The “getting lost” part was so predictable: I have had a lifetime of losing my way.  I chronically confuse left and right, and map reading—for me-- is right up there with reading Russian.  My directional dysfunction feels like a sort of learning disability, so to compensate, I usually practice if I know I will driving someplace new.  I still recall (with some anxiety) that it took 5 learning trials to successfully navigate my way across South Edmonton to a school where I would be teaching.  Bruce’s question at the end of my first day on the job wasn’t “How were your classes?”  He quite rightly inquired “Did you get lost?”

Realistically, driving to Yorkdale Mall from Guelph is not a big deal so practice runs did not seem warranted.  Any ordinary driver would know to travel east for 66 kms on the 401 (the highway that crosses Southern Ontario) and then turn right. That’s how easy it is.

But, somehow, in spite of discussing this trip at length with Bruce, printing off Google maps and directions, and setting my GPS (yes, I even have one of those) to 1 Yorkdale Road, I still managed to turn left, and I found myself whipping up Highway 400 to Barrie.

Sigh. Sigh again.

I have had other unscheduled trips on the 400, but at least I was able to be more resigned—more Zen-- about this latest incident.  James, our Qigong instructor, tells us that when learning a skill such as balancing on one foot, it is the effort to train the muscles and the brain that really counts. Standing like a stork doesn’t matter as much as all the neural pathways that are being stimulated by the new challenge.  (He doesn’t talk about the benefit to aging brains, but we know what he means.)  So he would have been proud of me yesterday. Problem- solving neurons firing on all cylinders, I focussed, I listened to the GPS, I ignored my instincts, and got back on the 401 and reached the meeting place at Yorkdale just in time.

When I began my retirement, I thought that I might try to conquer my Mazeophobia (fear of getting lost).  Without a lot more practice, however, I am not sure that this will ever happen completely.  But I do think I can become more comfortable as I struggle (literally) to find my way.  And at least I can think of it as a positive, brain building, anti-aging experience.
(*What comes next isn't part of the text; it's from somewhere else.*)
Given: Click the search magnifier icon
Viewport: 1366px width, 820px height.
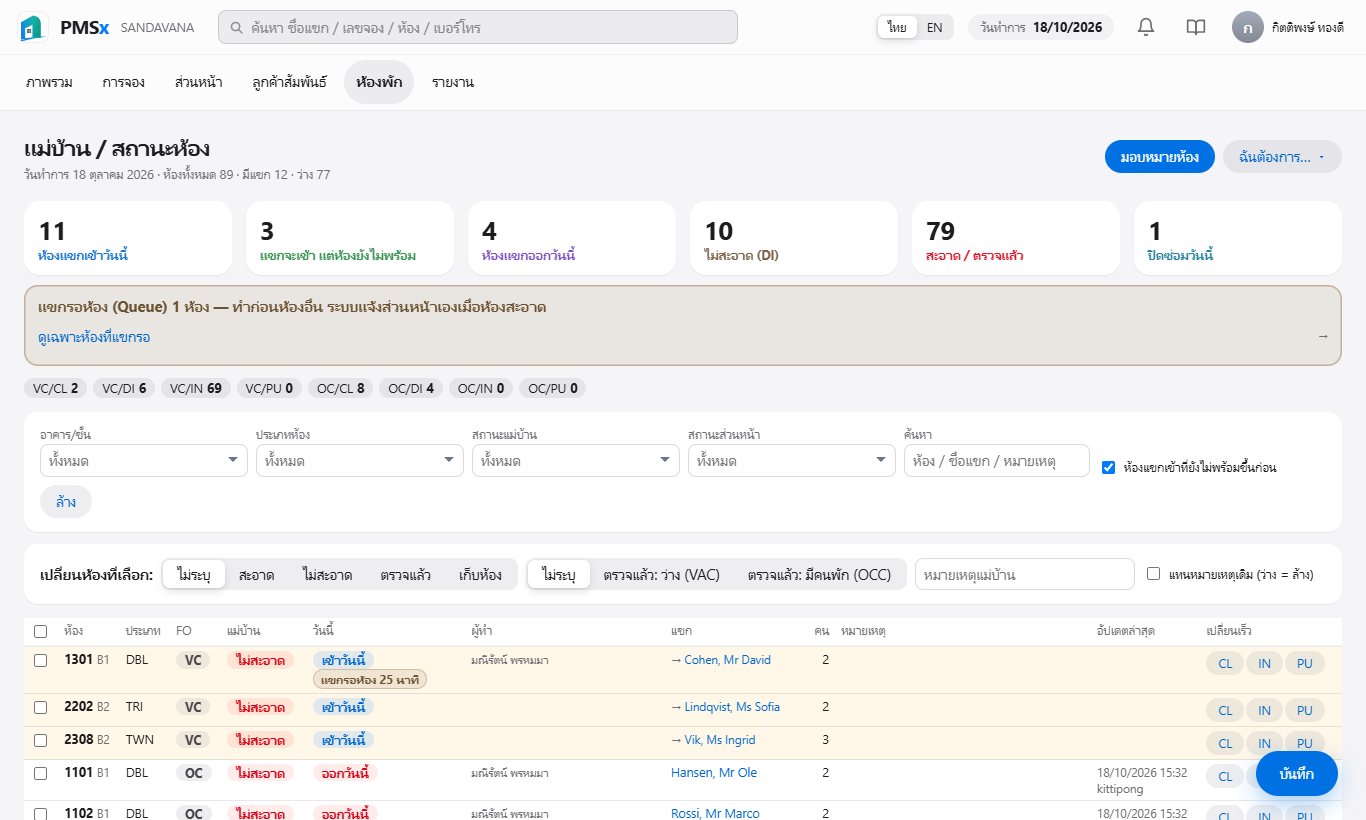Looking at the screenshot, I should point(236,28).
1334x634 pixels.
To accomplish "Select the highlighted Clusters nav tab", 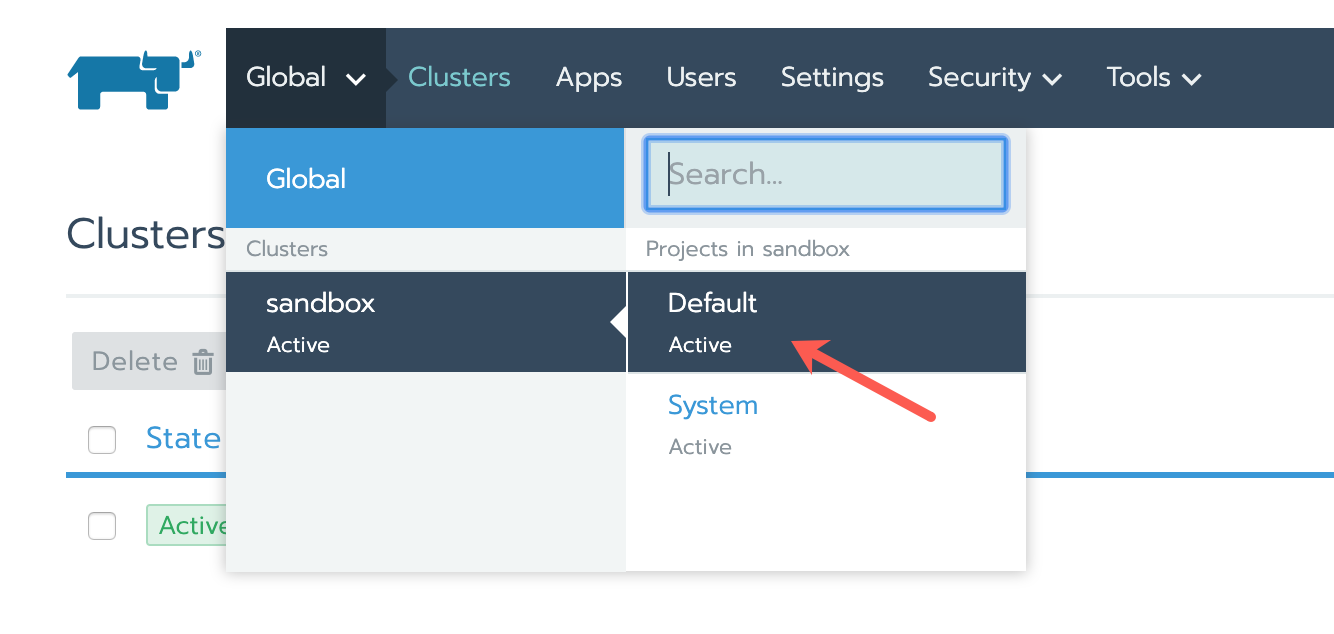I will pyautogui.click(x=459, y=78).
With that in mind, I intend to spend part of this afternoon stimulating more neurons as I figure out how to get to the Hamilton airport, 65 kms from Guelph.  My sister-in-law will be flying in from Edmonton in a couple of weeks, and as I am the designated driver, I want to make sure that I don’t leave her in Arrivals while I accidentally head off to Niagara Falls. 

1 comment:

  1. I, too, have always been navigationally challenged and when they were young my kids became accustomed to my gaily announcing that we would 'take the tourist route'.

    That apart, it must have been a lovely meeting with your Toronto daughter on her birthday. What bliss!